In some ways Sequeira's life was pretty poetic itself. The youngest of five children he lived on his own terms, did what he most enjoyed - made a career of it, in fact - and was loved and respected by one and all. Though he hailed from Sequeira vaddo in Saligao, Goa, Sequeira was born in Abids, Hyderabad. pn 5 an 1930. He travelled widely all his life. 'He was a true humanist, a teacher, multifaceted and rare,' says Professor Rana Nayar, University of Panjab.

At ease in Latin which he quoted that evening, Sequeira would often regale us in the ASRC auditorium, Hyderabad in its heyday in the 90's, with quotations from Italian, Greek and Portuguese. From there it was a short distance to his whipping out his mouth organ and playing a blues tune, for the by-now unforgettable lecture-dems on American music. Though he had over 80 research articles to his credit it was his book Popular Culture: East and West (1991) which best defined him in the range of its discussion from the Goan carnival to Bob Dylan.

He had the gift of making you believe in yourself. His twinkling eyes made everything seem alright. He spurred you on to what you could become – to perfect yourself. In Chandigarh for the MELUS conference at Panjab University in March 2005, after playing for him the customary Goan dulpods which he loved, he pointed out that my guitar recital of a Giuliani 'Andante' needed brushing up. He was a connoisseur of the arts and everything of taste.

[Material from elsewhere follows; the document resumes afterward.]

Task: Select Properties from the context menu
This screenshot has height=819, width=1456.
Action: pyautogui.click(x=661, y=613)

Sequeira was a father-figure for so many of us. And on the 29th evening he quipped that he had now achieved 'grandfather' status since he had taught Professor Lakshmi Chandra, CIEFL Hyderabad, my own Ph.D. supervisor, back in '71 at the Nizam college, Hyderabad. 'His dedication to the ASRC, his willingness to listen and to help,' are fondly remembered by Professor Chandra. 'An era ended with him. He was a person of the first magnitude, an institution by himself,' says Ms. Tanutrushna Panigrahi, Fulbright scholar and Assistant Professor of English, Bhubaneshwar.

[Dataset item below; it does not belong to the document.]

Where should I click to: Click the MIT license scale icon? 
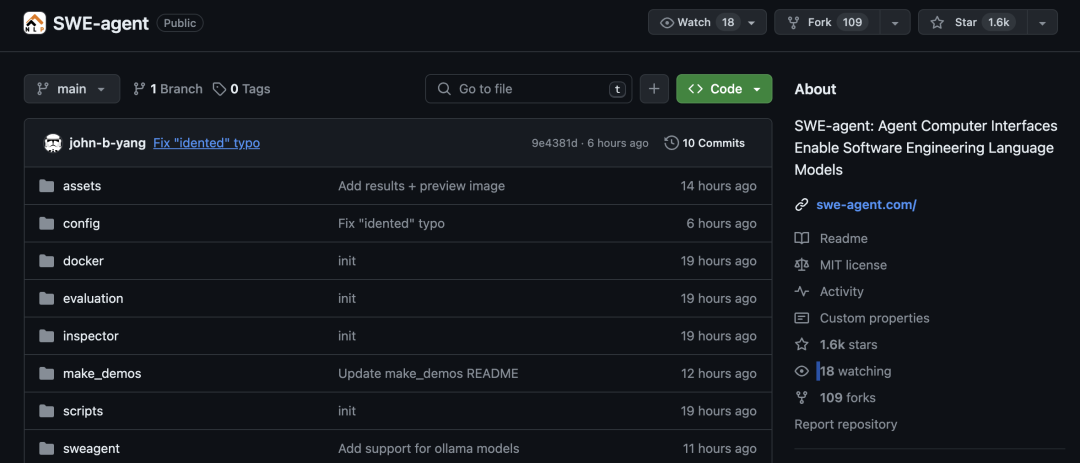(801, 265)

'Books, music and food, these were his loves – in that order. He used to encourage people who wanted to study and helped them financially too,' recalls Mrs. Marie Sequeira, wife of Sequeira's nephew Hector. 'On Sunday mornings he was part of the church choir; in the afternoon he would visit the Widow's Home to spread the sunshine of his bonhomie,' reminisces Manju Jaidka in her moving tribute.

And on the 29th I left the company of those partaking of the banquet of snacks and hastened into the plush hall. I wanted to compose myself for the reading from my poems which he had enjoyed immensely for the 'sights and sound of Goa.' There in the vast hall was Sir, a lone figure, in his light grey safari, proud in his ideals and life long values, already sitting on one of the chairs. Always conscious of time, Sir was there before time near the dais. Alone-ness, however, was no stranger to Sequeira - he remained a bachelor.

I seized those precious moments with him and he asked me about my work. I told him about my poetry reading in Calangute, Goa the week before. He was saddened by the dwindling numbers who actually spoke or understood Konkani these days. So full of his joie de vivre, he once more urged me on to write more and continue what I was doing. And after a pause he burst out in Konkani 'Kator re bhaji!' the colloquial idiomatic expression to roughly mean 'Carry on! Press ahead with what you are doing!'

Sequeira would mean that for all us who knew him, to realize our dreams as he would want us to. The partial lunar eclipse on the night he left us on 7 September must yield to a new day imbued with the spirit of his vision and his values.